━━ Text excerpt ━━

Kathie Melocco - Health Activism

Blog dedicated to Social Justice and Health and Wellbeing Activism

September 28, 2010

The Origins of Six Degrees of Separation and the power of social media for business


Yesterday I spoke to a terrific group of people about developing a social media strategy and programme. The event was organised by that super networker Sean Grobbelaar. I spent quite a lot of time talking about innovation and the importance of connecting with tribes as you plan your social media campaign. The concept of tribes and finding super connectors is not new. We all feel closer together because of the power of the web and indeed more so than ever with the advent of new social media platforms that bring us together often with networks and friends that we may even have lost contact with at some point in our lives. So when we casually say 'gosh isn't the world a small place and it only takes six degrees of separation before I meet someone we mutually know' what does that really mean?

In the late 1960's well before the advent of the internet, psychologist Stanley Milgram conducted an experiment to find an answer to what is know as the small world problem. The problem is this: how are we humans connected? Do we all belong to separate worlds, operating simultaneously but autonomously, so that the links between any two people, anywhere in the world, are few and distant? Or, are we all bound up together in a grand interlocking web?

What Milgram was asking has a great deal of relevance to the success or failure of some social media programmes, that being how does an idea or trend or piece of news - travel through the population?

Milgram's idea to test this question was a chain letter. He got the names of 160 people who lived in Omaha, Nebraska, and mailed each of them a packet. In the packet was a name of a stockbroker who lived in Sharon, Massachusetts. Each person was instructed to write his or her name on the packet and send it onto a friend or acquaintance who he or her thought would get the packet closer to the stockbroker. If you lived in Omaha and had a cousin outside of Boston, for example, you might send it to him, on the grounds that - even if your cousin did not himself know the stockbroker - he would be a lot more likely to be able to get to the stockbroker in two or three or fours steps.

━━━

Exercise set
1. In the blog post on six degrees of separation, how many people in Omaha, Nebraska, did Milgram mail a packet to?
2. In the blog post on six degrees of separation, why might someone in Omaha with a cousin outside Boston send the packet to that cousin?
3. Extend the blog post on six degrees of separation, picking up right after its final sentence.

━━ Stored data ━━

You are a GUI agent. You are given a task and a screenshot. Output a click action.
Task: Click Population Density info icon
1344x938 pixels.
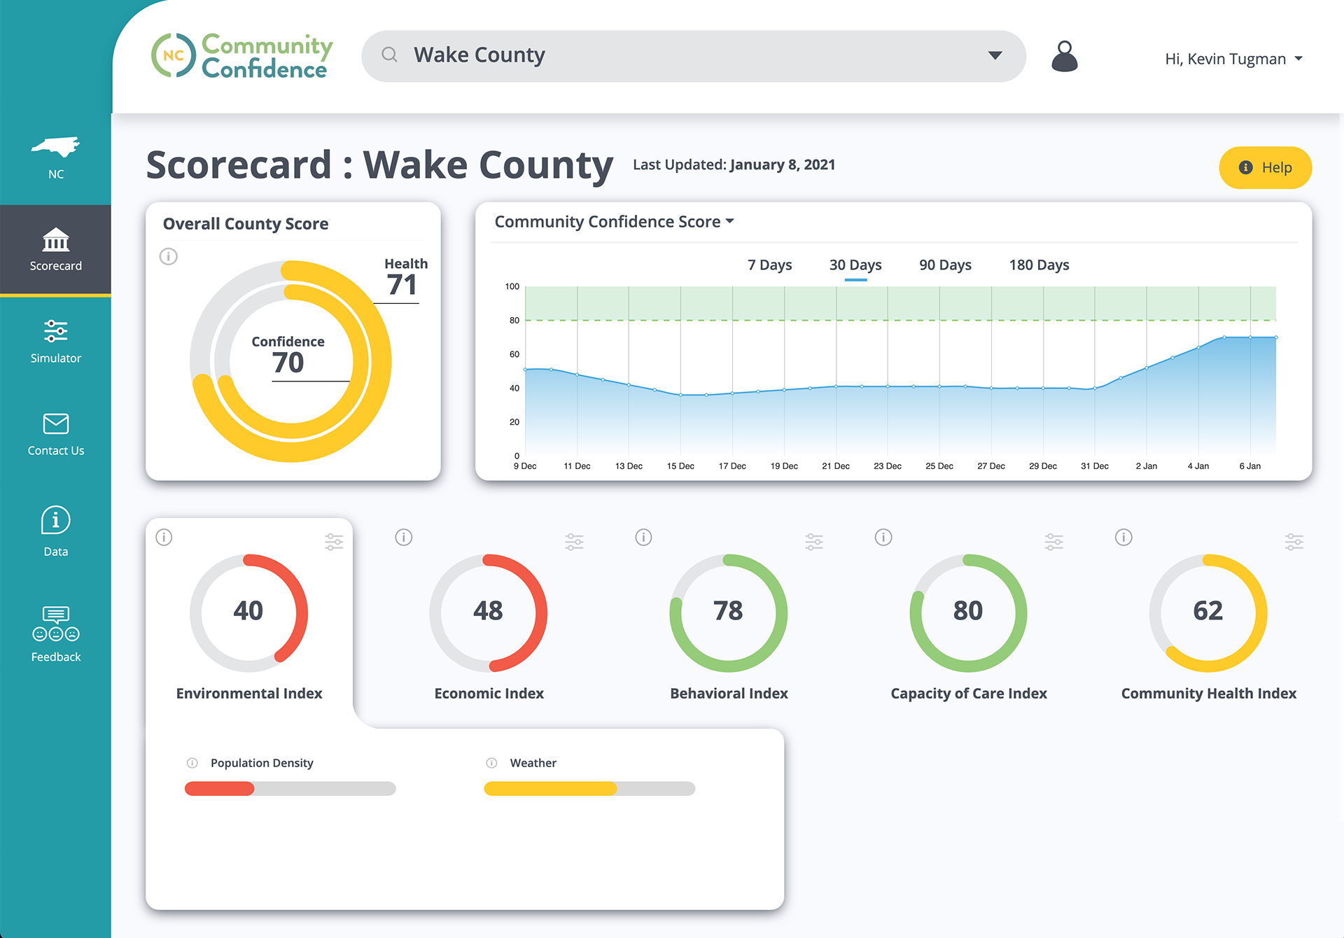coord(193,763)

━━━

Answer list
1. 160 people.

2. The target stockbroker lived in Sharon, Massachusetts, near Boston. Even if the cousin did not know the stockbroker, he would be much more likely to reach him in two, three or four steps.

3.
The idea was when the packet finally arrived at the stockbroker's house, Milgram could look at the list of all those who hands it went through to get there and establish how closely connected someone chosen at random from one part of the country was to another person in another part of the country.

Milgram found that most of the letter's reached the stockbroker in five or six steps. This experiment is where we get the concept of six degrees of separation.

This phrase is so familiar to most of us today that we lose sight of how surprising Milgram's findings were. Most of us don't have particular broad and diverse groups of friends.

When Miilgram analyze his experiment to determine how did the packet get to Sharon in just five steps, the answer was not all degrees are equal. He found that many of the chains from Omaha to Sharon followed the same asymmetrical pattern. Twenty four letters reached the stockbroker at his home in Sharon, and of those sixteen were given to him by the same person, a clothing merchant Milgram calls Mr Jacobs. The balance of the letters came to the stockbroker at his office, and of those the majority came through two other men, whom Milgram calls Mr Brown and Mr Jones.

In all, half of the responses that came back to the stockbroker were delivered to him by these same three people.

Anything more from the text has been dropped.